Dr. Goel is a physician and recipient of the Cannes Lion for his work in human rights advocacy
Amongst the legislation proposed before this year’s quickly approaching sunset, the bipartisan DREAM Act urgently demands our attention. As a physician and public health practitioner, I worry the health of both our country and the DREAMers is at risk without its swift passage.
The DREAM Act (Development, Relief, and Education for Alien Minors Act) offers a legal path for residency for those undocumented immigrants — some 800,000 — who came to the U.S. as children. This legislation is critical since the recent repeal of DACA, an Obama-era legacy that offered temporary relief from deportation and work authorization for DREAMers, those who immigrated to America at an average age of 6 and have a high school diploma.
Since DACA was rescinded in September, it is estimated that over 10,000 immigrants have lost their protective status. According to the Center for American Progress, every day a vote on the Dream Act does not go to the Senate floor, an additional 122 DREAMers — people who identify as American and know no other home than America — are eligible for deportation.
In addition to the litany of economic and moral reasons to pass the DREAM Act, there are profound and perhaps unsuspected health reasons as well. As a physician practicing at one of the largest public health systems in Florida, home to roughly 800,000 undocumented immigrants, I see this first hand on a daily basis.
First and foremost, not taking action on DREAMers portends harmful psychological consequences on immigrant communities — those that are already marginalized and face a high disease burden. A recent study from Harvard Medical School used national survey data to demonstrate that rates of psychological distress fell 40% amongst those eligible for DACA after it’s passage compared to those ineligible for DACA. What’s more, this effect appears to impact subsequent generations. Another study showed that amongst children of DACA eligible mothers, rates of anxiety and adjustment disorder fell by nearly half after its passage. While programs like DACA and the DREAM Act are not explicitly meant to be public health programs, their impact on mental health are on par with our best available population health interventions.
The health impact of not passing the DREAM Act is not just limited to immigrant communities, though. It also has significant implications for the general population and, in particular, our elderly. Surveys suggest that nearly one-fifth of DREAMers work in health care and education, filling critically needed direct care roles such as home health aides as well as even highly trained roles as doctors and nurses. This is critically important because there are already significant health workforce shortages, particularly in home care, which cannot meet current demand. The population of seniors, currently 48 million, is projected to nearly double by 2050. And the Bureau of Labor Statistics already projects an additional 1.1 million direct care workers will be needed by 2024. Deportations of DREAMers will put at least tens of thousands of these jobs at further risk.

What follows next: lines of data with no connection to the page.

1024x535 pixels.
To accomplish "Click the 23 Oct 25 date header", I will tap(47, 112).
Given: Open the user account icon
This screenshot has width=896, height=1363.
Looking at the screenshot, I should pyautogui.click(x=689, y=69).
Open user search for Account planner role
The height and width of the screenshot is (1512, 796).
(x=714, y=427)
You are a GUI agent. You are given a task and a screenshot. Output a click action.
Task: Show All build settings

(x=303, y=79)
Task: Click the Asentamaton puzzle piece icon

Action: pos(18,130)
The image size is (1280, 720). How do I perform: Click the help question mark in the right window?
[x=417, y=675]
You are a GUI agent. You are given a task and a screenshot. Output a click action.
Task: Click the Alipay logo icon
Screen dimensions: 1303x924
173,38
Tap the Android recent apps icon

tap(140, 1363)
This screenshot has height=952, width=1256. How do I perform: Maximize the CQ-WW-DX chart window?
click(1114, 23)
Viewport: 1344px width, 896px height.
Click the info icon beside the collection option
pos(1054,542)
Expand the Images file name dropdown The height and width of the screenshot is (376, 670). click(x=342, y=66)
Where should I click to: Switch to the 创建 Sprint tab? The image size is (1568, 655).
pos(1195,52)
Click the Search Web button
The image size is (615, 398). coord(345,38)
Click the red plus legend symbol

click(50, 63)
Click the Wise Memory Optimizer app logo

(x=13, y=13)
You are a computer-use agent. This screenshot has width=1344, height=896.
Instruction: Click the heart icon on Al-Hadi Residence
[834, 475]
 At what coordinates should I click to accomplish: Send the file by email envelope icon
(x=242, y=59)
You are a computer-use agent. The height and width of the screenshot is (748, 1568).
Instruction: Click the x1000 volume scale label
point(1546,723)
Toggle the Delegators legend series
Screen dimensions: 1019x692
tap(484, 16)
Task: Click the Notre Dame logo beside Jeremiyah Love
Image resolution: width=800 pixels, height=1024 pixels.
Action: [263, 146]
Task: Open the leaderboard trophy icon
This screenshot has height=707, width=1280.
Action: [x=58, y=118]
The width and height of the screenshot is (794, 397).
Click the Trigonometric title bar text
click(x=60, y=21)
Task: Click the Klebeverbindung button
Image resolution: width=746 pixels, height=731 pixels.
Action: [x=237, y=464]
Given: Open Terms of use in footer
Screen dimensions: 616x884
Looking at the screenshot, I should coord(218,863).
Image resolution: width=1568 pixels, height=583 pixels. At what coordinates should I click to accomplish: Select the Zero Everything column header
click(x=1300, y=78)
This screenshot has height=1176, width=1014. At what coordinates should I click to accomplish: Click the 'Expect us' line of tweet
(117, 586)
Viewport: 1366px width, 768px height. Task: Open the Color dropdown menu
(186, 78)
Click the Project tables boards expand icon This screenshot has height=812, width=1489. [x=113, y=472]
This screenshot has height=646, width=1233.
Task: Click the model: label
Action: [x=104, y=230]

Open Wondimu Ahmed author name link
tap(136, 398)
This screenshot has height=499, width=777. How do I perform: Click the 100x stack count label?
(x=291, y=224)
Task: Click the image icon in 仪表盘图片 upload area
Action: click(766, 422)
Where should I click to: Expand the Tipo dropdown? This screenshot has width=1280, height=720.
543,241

While a majority of DREAMers were previously able to obtain health insurance through employer-sponsored plans, the DACA repeal puts health insurance at risk. Inaction on DREAMers leads to a double jeopardy for health, as it not only adds to mental health burden but puts healthcare farther from reach, too. There is also a real concern that many DREAMers will forego seeking needed medical services for fear of deportation. My heart cracked reading about Rosa Maria Hernandez, a 10-year-old girl with Cerebral Palsy who was detained at a border facility following an emergency gallbladder surgery in October, and of Oscar and Irma Sanchez, undocumented parents who were apprehended, fingerprinted and booked in the process of taking their 2-month-old for an emergency surgery. Both reduced access to and avoidance of care drives this population further into the shadows, oftentimes leading to a spiral of unnecessary and preventable morbidity.
In a time of political brinkmanship, DREAMers have been used as a bargaining chip to pass or stall other legislative items such as spending bills and tax reform. All the while, we debate about whether they belong — immigrants who arrived as children and have grown up to be our teachers, doctors, nurses and caregivers. Immigrants who call no other place home. The question in my mind is not about who they are, but rather who we are. This is not a political question, but simply a human one and whether we have the courage to recognize what America really means when we look ourselves in the mirror.